Modern football is nowadays played by thinking players that, having learned some principles, can read a situation and play it. To using a parallelism, you can think like someone who want to learn a language (maybe English), this person can learn some sentences and he will always use them, it is easy and fast, but what if the conversation becomes more complex? So, this would be like to play as old football school. Otherwise someone who spends a lot of time learning the words, he would spend more time and he would face more difficulties at the beginning, but in a long term you will see him to understand every conversation and be able to speak using and mixing different words. This is modern football.
It is also a team game, so it is necessary to cooperate to play it. But in order to collaborate each player needs to know what to do, where to go, when and how. Last, but not least, football is, obviously, played by using feet, so mastering the ball is fundamental to be able to play it. Teaching football is, therefore, something complex considering the trend that this sport has been taken.
Tendency in football, as in all aspects of the world, is about to get more complex along with the years and the seasons. If in the past decades being good with the ball, being strong without the ball and, mostly, following the ‘rules’ dictated by the position held on the pitch was enough, nowadays more abilities have to be mastered.

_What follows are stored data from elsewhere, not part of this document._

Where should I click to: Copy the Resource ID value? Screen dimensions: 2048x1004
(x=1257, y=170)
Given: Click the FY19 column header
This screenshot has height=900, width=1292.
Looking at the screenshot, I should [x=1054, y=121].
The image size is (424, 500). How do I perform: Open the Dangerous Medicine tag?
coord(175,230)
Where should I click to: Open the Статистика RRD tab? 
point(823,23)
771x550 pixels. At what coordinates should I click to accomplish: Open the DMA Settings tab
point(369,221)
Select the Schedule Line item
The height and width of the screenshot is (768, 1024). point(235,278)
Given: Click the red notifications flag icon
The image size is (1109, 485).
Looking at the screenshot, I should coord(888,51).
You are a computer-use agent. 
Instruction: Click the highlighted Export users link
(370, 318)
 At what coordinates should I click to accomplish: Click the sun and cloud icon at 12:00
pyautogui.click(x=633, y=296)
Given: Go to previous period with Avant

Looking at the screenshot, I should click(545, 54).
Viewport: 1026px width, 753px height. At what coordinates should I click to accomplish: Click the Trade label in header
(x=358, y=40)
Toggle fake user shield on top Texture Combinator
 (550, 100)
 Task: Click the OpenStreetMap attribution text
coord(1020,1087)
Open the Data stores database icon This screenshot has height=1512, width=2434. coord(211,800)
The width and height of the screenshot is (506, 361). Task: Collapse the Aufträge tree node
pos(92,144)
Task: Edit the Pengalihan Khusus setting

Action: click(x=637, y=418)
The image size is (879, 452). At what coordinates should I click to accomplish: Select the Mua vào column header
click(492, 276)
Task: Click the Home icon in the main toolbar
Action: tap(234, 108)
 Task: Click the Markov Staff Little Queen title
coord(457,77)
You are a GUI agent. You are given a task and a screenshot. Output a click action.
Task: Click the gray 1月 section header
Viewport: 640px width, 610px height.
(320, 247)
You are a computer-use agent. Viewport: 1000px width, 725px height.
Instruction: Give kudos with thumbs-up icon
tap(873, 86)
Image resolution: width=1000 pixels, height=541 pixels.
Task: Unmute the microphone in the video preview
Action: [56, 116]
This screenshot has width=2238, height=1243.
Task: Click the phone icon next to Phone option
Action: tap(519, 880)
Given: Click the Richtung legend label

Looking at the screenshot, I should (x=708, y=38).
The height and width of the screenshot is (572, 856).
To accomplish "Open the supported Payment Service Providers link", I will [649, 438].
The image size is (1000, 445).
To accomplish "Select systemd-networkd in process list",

The explanation of the new needs house on the history and the evolution of the game; with the intent to be short here, the main milestones are summarized as follow:
-Netherlands ’74, the position given at the beginning of the match is not a fixed role, but it changes by the situation that it occurs; using a literature parallelism: it’s like ‘liquid society’ (concept-ed by Bauman, 1999) where there are no more fixed reference points. So, depending on the specific situation every player adapts himself, given for granted that every player knows what he has to do; by this innovation descending two implications: 1) a player should know how to play in every position, 2) every player has to ‘read’ the situation to act/react;
-Sacchi ‘80s, the speed game accelerates, the team remains ‘short’ using three main tactics: offensive pressing, zone mark and offside;
-Back pass rule ’92, further speed up of the game, since this date with even less pauses;
-Guardiola 2008-12, possession and domain of the game are the new breakthrough.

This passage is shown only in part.